Mr Qureshi is research director of Cage, an advocacy group condemned as “apologists for terror” after he described Isis beheader Mohammed Emwazi in 2015 as “extremely kind, gentle and soft-spoken”.

In a BBC interview with Andrew Neil, also in 2015, Mr Qureshi repeatedly refused to condemn the statement by an Islamist scholar that Jews are descended from pigs, merely repeating that he was not a theologian.

The “reading group” is supported by Our Shared Cultural Heritage, a group coordinated by Manchester University sociologist Dr Sadia Habib, and the pressure group Decolonise UoM (University of Manchester).

Earlier this year, the anti-colonial collective called on the University of Manchester to divest from Tel Aviv University in order to oppose “racist violence”.

An open letter pushed by Decolonise UoM and signed by Dr Habib described the Israeli university as “an institution deeply implicated in racial violence and suffering”.

Conservative MP Nusrat Ghani criticised the National Lottery for funding OSCH, saying that it could bring the organisation into disrepute.

He said: “The Heritage Fund should not be associating with Cage. Nor should the British Council. Ministers need to be aware that these types of cases corrode public faith in our institutions.”

Labour MP Khalid Mahmood added: “The public deserves much better than this.
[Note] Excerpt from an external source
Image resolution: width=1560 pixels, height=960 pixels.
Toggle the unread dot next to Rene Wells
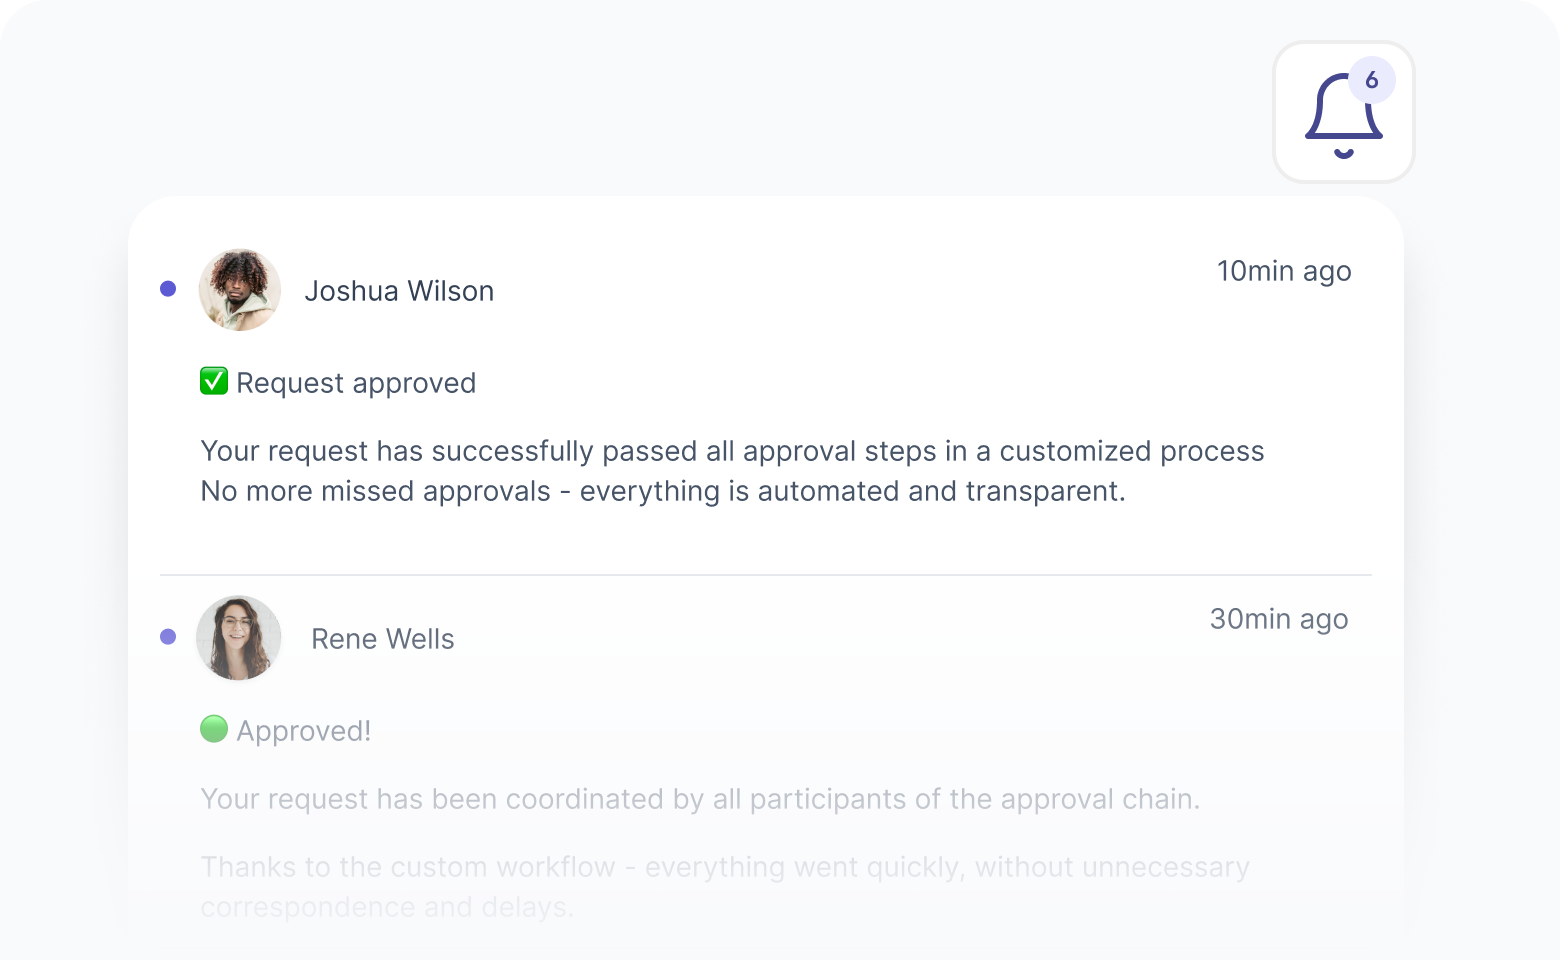tap(168, 636)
The British Council exists to promote cultural understanding between peoples and a positive view of Muslims to showcase the best of Britain.

“Asim Qureshi and Cage have consistently shown themselves to be some of the worst.

“What is an organisation with a royal charter doing in such company?”

The National Lottery Heritage Fund told the JC: “In 2018, we awarded a grant of £689,260 to the British Council to deliver the ‘Our Shared Cultural Heritage’ project, which focuses on the shared cultural heritage of the UK and South Asia.”

The British Council said it did not provide funding for the reading event itself and its logo had been removed from the promotional materials.

Cage managing director Muhammad Rabbani told the JC: “The strength of our campaigns in accounting the government for its state-sanctioned Islamophobia and Institutional racism is underlined by the breadth of partners from across the political spectrum engaging positively with our work.

“Dr Asim Qureshi’s body of work demonstrates he is an advocate for justice and a committed campaigner against racism, including antisemitism.”

A British Council spokesperson said: “The British Council builds connections, understanding and trust between people in the UK and other countries.

"We’re delighted to work in partnership with Manchester Museum to deliver Our Shared Cultural Heritage, a valuable youth-led project which explores the shared cultures and histories of the UK and South Asia.

"Thanks to funding provided by the National Lottery Heritage Fund, since 2019 the project has supported museums, community, and youth organisations in Glasgow and Manchester to create new opportunities for young people aged 11-25 from the South Asian diaspora and their peers.”

This article has been edited to reflect that the 'radical reading' group did not recieve British Council or National Lottery funds and to include a quote from a British Council spokesperson.